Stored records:

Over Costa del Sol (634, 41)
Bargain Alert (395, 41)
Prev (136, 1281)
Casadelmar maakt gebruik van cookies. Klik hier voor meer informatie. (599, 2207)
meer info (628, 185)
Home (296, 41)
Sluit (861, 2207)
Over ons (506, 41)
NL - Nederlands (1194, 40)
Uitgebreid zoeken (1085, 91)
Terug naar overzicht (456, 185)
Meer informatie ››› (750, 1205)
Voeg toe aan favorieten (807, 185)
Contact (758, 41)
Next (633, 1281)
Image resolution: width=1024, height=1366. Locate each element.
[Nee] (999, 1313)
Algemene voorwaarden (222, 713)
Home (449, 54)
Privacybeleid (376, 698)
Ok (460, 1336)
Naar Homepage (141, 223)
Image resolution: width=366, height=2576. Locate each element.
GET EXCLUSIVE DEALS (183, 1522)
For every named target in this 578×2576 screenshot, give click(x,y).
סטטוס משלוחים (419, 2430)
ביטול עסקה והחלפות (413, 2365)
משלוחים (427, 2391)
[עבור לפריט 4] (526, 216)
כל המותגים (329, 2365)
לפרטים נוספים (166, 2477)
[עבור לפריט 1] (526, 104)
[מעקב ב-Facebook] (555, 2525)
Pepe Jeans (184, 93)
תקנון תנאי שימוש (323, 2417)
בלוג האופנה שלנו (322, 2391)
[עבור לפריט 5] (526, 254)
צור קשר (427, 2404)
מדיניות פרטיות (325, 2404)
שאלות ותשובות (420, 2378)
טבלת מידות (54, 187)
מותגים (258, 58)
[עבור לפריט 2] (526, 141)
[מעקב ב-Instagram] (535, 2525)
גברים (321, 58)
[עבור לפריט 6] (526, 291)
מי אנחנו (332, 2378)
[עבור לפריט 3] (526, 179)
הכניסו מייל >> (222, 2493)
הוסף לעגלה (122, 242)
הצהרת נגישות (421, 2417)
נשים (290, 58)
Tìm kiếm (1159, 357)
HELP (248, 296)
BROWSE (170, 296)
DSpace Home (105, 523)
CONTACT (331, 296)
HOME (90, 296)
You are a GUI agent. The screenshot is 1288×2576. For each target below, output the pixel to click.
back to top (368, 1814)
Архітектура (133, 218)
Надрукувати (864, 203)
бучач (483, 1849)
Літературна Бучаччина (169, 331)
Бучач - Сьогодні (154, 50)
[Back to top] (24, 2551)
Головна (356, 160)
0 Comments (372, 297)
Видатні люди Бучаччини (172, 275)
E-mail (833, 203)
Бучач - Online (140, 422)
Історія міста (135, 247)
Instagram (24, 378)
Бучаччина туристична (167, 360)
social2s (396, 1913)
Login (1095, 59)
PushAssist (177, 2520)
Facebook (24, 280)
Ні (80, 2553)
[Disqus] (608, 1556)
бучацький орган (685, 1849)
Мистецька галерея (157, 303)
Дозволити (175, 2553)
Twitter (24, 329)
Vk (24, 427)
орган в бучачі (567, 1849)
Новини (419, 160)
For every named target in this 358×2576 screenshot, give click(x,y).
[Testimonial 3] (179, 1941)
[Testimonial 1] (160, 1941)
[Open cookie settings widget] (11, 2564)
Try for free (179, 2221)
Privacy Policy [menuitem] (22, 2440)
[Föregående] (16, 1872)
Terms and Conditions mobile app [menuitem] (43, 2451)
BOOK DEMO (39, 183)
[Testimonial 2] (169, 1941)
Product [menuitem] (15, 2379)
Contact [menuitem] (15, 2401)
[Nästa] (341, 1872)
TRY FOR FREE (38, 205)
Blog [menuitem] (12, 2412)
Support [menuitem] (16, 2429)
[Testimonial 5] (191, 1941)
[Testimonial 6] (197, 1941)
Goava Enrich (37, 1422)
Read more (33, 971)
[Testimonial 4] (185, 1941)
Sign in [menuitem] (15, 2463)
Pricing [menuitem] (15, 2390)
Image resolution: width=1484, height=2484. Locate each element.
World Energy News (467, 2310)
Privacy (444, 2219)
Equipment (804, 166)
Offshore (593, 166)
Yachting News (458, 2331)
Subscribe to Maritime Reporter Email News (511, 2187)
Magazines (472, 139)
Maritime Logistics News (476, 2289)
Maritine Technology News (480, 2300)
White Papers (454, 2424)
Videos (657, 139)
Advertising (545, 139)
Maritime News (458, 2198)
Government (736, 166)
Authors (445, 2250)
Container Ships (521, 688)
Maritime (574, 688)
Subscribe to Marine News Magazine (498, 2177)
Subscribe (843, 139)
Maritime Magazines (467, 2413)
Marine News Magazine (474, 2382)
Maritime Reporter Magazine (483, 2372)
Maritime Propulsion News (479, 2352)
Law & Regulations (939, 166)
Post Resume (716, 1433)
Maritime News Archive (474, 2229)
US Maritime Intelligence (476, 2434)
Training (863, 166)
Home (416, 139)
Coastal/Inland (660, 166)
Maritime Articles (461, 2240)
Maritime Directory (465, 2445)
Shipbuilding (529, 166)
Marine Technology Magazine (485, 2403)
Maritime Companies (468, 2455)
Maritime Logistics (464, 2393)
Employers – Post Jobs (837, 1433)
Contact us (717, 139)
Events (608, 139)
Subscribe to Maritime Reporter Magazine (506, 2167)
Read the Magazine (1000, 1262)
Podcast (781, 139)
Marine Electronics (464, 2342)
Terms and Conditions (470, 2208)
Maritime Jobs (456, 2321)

Task goal: All lines above between those holding "Pepe Jeans (184, 93)" and "бучацький орган (685, 1849)", inclusive, must be set down unchanged, and no other line may be included.

Result of the exercise:
Pepe Jeans (184, 93)
תקנון תנאי שימוש (323, 2417)
בלוג האופנה שלנו (322, 2391)
[עבור לפריט 5] (526, 254)
צור קשר (427, 2404)
מדיניות פרטיות (325, 2404)
שאלות ותשובות (420, 2378)
טבלת מידות (54, 187)
מותגים (258, 58)
[עבור לפריט 2] (526, 141)
[מעקב ב-Instagram] (535, 2525)
גברים (321, 58)
[עבור לפריט 6] (526, 291)
מי אנחנו (332, 2378)
[עבור לפריט 3] (526, 179)
הכניסו מייל >> (222, 2493)
הוסף לעגלה (122, 242)
הצהרת נגישות (421, 2417)
נשים (290, 58)
Tìm kiếm (1159, 357)
HELP (248, 296)
BROWSE (170, 296)
DSpace Home (105, 523)
CONTACT (331, 296)
HOME (90, 296)
You are a GUI agent. The screenshot is 1288×2576. For each target below, output the pixel to click.
back to top (368, 1814)
Архітектура (133, 218)
Надрукувати (864, 203)
бучач (483, 1849)
Літературна Бучаччина (169, 331)
Бучач - Сьогодні (154, 50)
[Back to top] (24, 2551)
Головна (356, 160)
0 Comments (372, 297)
Видатні люди Бучаччини (172, 275)
E-mail (833, 203)
Бучач - Online (140, 422)
Історія міста (135, 247)
Instagram (24, 378)
Бучаччина туристична (167, 360)
social2s (396, 1913)
Login (1095, 59)
PushAssist (177, 2520)
Facebook (24, 280)
Ні (80, 2553)
[Disqus] (608, 1556)
бучацький орган (685, 1849)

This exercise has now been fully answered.